According to the analysis of related databases, 144689-93-0, the application of this compound in the production field has become more and more popular.

Reference:
Patent; S.I.M.S. S.r.l. – SOCIETA ITALIANA MEDICINALI SCANDICCI; WO2008/12852; (2008); A1;,
Imidazole – Wikipedia,
Imidazole | C3H4N2 – PubChem

In the chemical reaction process, reaction time, type of solvent, can easily affect the result of the reaction, thereby determining the yield and properties of the reaction product. An updated downstream synthesis route of 71759-87-0 as follows. category: imidazoles-derivatives

Example 54: 3-[1-(2,6-Dichloro-3-fluorophenyl)ethyl]-5-(1-methyl-1H-imidazol-4-yl)-1 H-pyrrolo[2,3-b]pyridine[340] To a stirred mixture of 3-[1-(2,6-dichloro-3-fluorophenyl)ethyl]-5-(4,4,5,5- tetramethyl[1 ,3,2]dioxaborolan-2-yl)-1H-pyrrolo[2,3-b]pyridine (10.0 mg, 0.0229 mmol), 4-iodo- 1-methyl-1H-imidazole (7.17 mg, 0.0344 mmol), potassium carbonate (9.53 mg, 0.0689 mmol) in DME (2.0 ml.) and H2O (0.40 ml.) was added (1 ,1′-bis-(diphenylphosphino)ferrocene) palladium dichloride (0.84 mg, 0.001 1 mmol) under nitrogen atmosphere. The resulting mixture was refluxed at 100 C for 90 min. The solvent was then removed under reduced pressure and the resulting residue was purified by a flash chromatography (eluent: 2% MeOH in DCM) to give desired product. 1H NMR (400 MHz, CD3OD): delta = 1.88 (d, J = 7.1 Hz, 3 H), 3.75 (s, 3 H), 5.30 (q, J = 6.8 Hz, 1 H), 7.12-7.18 (m, 1 H), 7.22 (d, J = 1.5 Hz, 1 H), 7.33 (d, J = 1.3 Hz, 1 H), 7.39 (br. s., 1 H), 7.62 (s, 1 H), 7.67 (d, J = 2.0 Hz, 1 H), 8.48 (d, J = 2.0 Hz, 1 H). MS (ES+): m/z 389.05 [MH+]. HPLC: tR =2.54 min (ZQ3, polar_5 min)
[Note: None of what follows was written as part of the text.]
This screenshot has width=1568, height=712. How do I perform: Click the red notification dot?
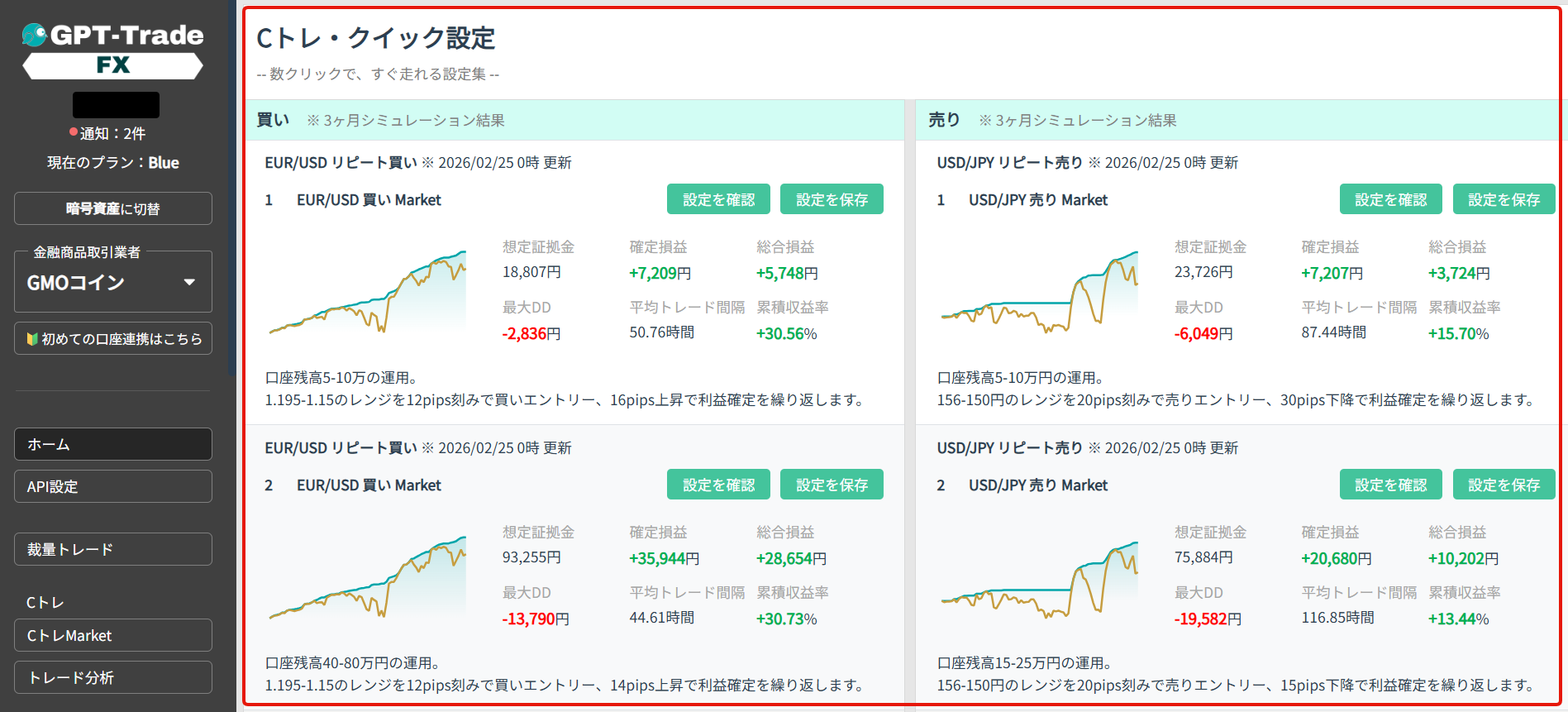tap(74, 132)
According to the analysis of related databases, 71759-87-0, the application of this compound in the production field has become more and more popular.

Reference:
Patent; OSI PHARMACEUTICALS, INC.; CHEN, Xin; JIN, Meizhong; KLEINBERG, Andrew; LI, An-hu; MULVIHILL, Mark, J.; STEINIG, Arno, G.; WANG, Jing; WO2010/59771; (2010); A1;,
Imidazole – Wikipedia,
Imidazole | C3H4N2 – PubChem

Application of 37067-95-1,Some common heterocyclic compound, 37067-95-1, name is 2-Iodo-1-methyl-1H-imidazole, molecular formula is C4H5IN2, traditional synthetic route has been very mature, but the traditional synthetic route has various shortcomings, such as complicated route, low yield, poor purity, etc, below Introduce a new synthetic route.
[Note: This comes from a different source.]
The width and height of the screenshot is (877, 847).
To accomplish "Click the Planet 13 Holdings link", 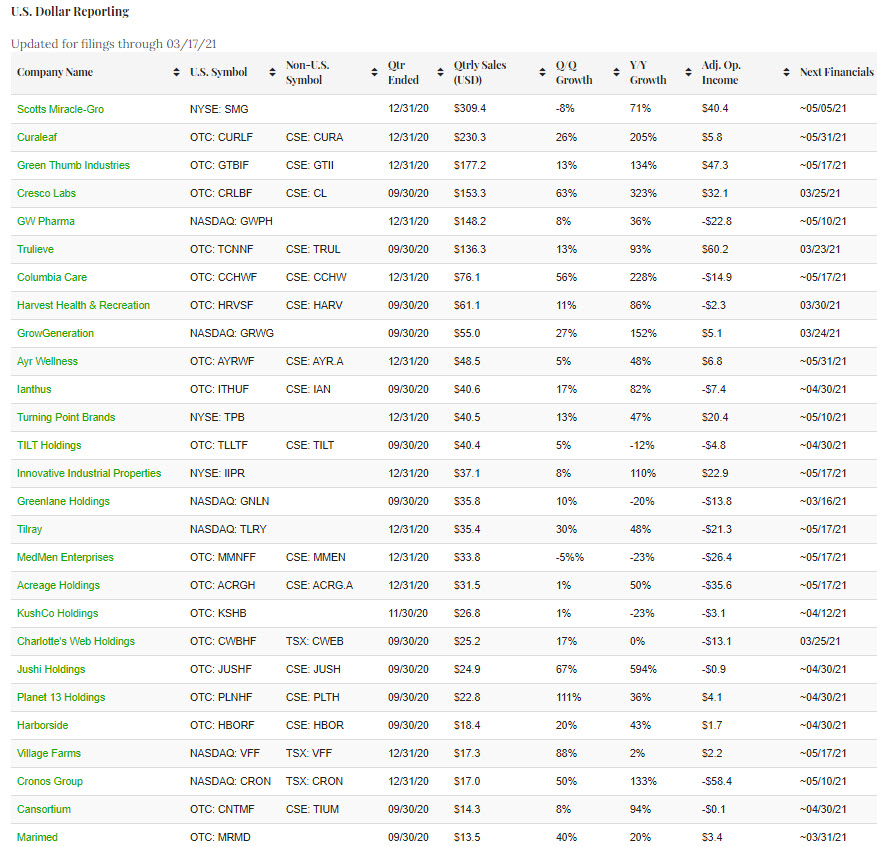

HL3: 1,3-bis(4,4,5,5-tetramethyl-1,3,2-dioxaborolan-2-yl)benzene (1.0 mmol), Pd(OAc)2 (0.05 equiv), PPh3 (0.2 equiv), 1-methyl-2-iodoimidazole (2.5 mmol) were resolved in dimethoxyethane/2M K2CO3 aqueous solution (20 mL, 1:1) under nitrogen atmosphere. The mixture was heated and refluxed for 24 h. After being cooled to room temperature, the reaction mixture was diluted with EtOAc, and poured into a brine solution. The organic layer was separated, and washed with the water, dried, filtered, and the filtrate was concentrated under reduced pressure. The residue was purified by column chromatography on silica gel to obtain the pure product HL3 in 34% yield. 1H NMR (CDCl3): 3.72 (s 6H), 7.12 (d, 2H), 7.47 (t, 1H), 7.48 (d, 2H), 7.56 (s, 1H), 7.72 (d, 2H).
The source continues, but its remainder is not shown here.